In 2025, BYD remained firmly in second place, but the data shows a clear reality: closing the gap with CATL is becoming increasingly difficult.

Together, CATL and BYD installed 659.5 GWh of batteries in 2025, accounting for more than half of global demand. In most industrial sectors, such a concentration would raise eyebrows. In EV batteries, it raises strategic questions for automakers, governments, and competitors alike.

This combined dominance gives the two companies enormous influence over pricing trends, technology adoption, and supply stability. For automakers outside China, reliance on these suppliers is increasingly unavoidable.

LG Energy Solution

In third place, LG Energy Solution recorded 108.8 GWh of installations in 2025, marking an 11.3 percent increase year on year. While growth continued, LG’s market share fell to 9.2 percent, down from 10.9 percent in 2024.

This decline highlights the challenge facing non-Chinese suppliers.
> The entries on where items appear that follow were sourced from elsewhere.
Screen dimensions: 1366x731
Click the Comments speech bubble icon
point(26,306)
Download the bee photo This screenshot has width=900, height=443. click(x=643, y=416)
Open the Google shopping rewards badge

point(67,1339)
LG remains deeply embedded with major global automakers, particularly in North America and Europe, but the pace of expansion has not matched that of its Chinese rivals.

LG’s position is still strong, but 2025 made it clear that maintaining relevance now requires not just innovation, but faster and more aggressive scaling.

The Middle Tier: Solid Players

Below the top three, the market becomes more fragmented.

CALB ranked fourth with 62.8 GWh and a 5.3 percent share, followed by Gotion High-tech at 4.5 percent. These companies are growing steadily and benefiting from China’s massive domestic EV ecosystem, but they remain well behind the leaders.

SK On and Panasonic each held 3.7 percent, while Eve Energy, Samsung SDI, and Svolt Energy rounded out the top ten with market shares ranging between 2.4 and 2.6 percent.

Notably, the combined “Others” category still accounted for 10.5 percent or 124.9 GWh, showing that niche suppliers and regional players continue to exist, though their collective influence is shrinking.

Technology and Execution: Why Leaders Stay Ahead

What separates the leaders from the rest in 2025 is not a single breakthrough but execution across multiple fronts. High-volume manufacturing, cost discipline, diversified chemistries, and close collaboration with automakers have become more important than headline-grabbing innovations.

CATL and BYD have mastered this balance. They scale quickly, adapt chemistry choices to market needs, and deliver consistently. For automakers under pressure to reduce costs and avoid supply disruptions, reliability matters as much as energy density or charging speed.

Conclusion

The 2025 data confirms a shift that is likely to define the next decade of electric mobility. The EV battery market is no longer wide open. It is consolidating around a small group of players with the capital, technology, and industrial depth to serve a global industry.

For challengers, the path forward is narrowing. For automakers, supplier strategy is becoming a critical part of competitiveness. And for policymakers, the concentration of battery supply raises questions about energy security and industrial independence.

One thing is certain: in 2025, the global EV battery market did not just grow, it chose its leaders. CATL leads, BYD follows, and the rest are now racing to keep up.